## Description of the task
Copy out the records below, replacing every "accomplish" with "complete" and leaving all else unchanged.

## Information supplied
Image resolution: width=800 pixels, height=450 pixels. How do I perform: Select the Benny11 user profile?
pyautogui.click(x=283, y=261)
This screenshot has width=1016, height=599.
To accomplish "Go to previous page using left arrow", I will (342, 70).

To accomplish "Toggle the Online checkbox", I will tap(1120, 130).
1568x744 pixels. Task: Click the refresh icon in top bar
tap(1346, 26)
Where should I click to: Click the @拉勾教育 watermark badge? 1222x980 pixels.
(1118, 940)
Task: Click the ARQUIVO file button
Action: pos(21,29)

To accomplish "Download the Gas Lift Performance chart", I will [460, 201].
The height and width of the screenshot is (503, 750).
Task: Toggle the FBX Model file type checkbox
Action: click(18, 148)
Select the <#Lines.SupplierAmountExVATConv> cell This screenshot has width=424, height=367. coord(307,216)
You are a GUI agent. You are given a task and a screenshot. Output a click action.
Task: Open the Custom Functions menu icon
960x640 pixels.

## Completed exercise
Image resolution: width=800 pixels, height=450 pixels. How do I perform: Select the Benny11 user profile?
pyautogui.click(x=283, y=261)
This screenshot has width=1016, height=599.
To complete "Go to previous page using left arrow", I will (342, 70).

To complete "Toggle the Online checkbox", I will tap(1120, 130).
1568x744 pixels. Task: Click the refresh icon in top bar
tap(1346, 26)
Where should I click to: Click the @拉勾教育 watermark badge? 1222x980 pixels.
(1118, 940)
Task: Click the ARQUIVO file button
Action: pos(21,29)

To complete "Download the Gas Lift Performance chart", I will [460, 201].
The height and width of the screenshot is (503, 750).
Task: Toggle the FBX Model file type checkbox
Action: click(18, 148)
Select the <#Lines.SupplierAmountExVATConv> cell This screenshot has width=424, height=367. coord(307,216)
You are a GUI agent. You are given a task and a screenshot. Output a click action.
Task: Open the Custom Functions menu icon
960x640 pixels.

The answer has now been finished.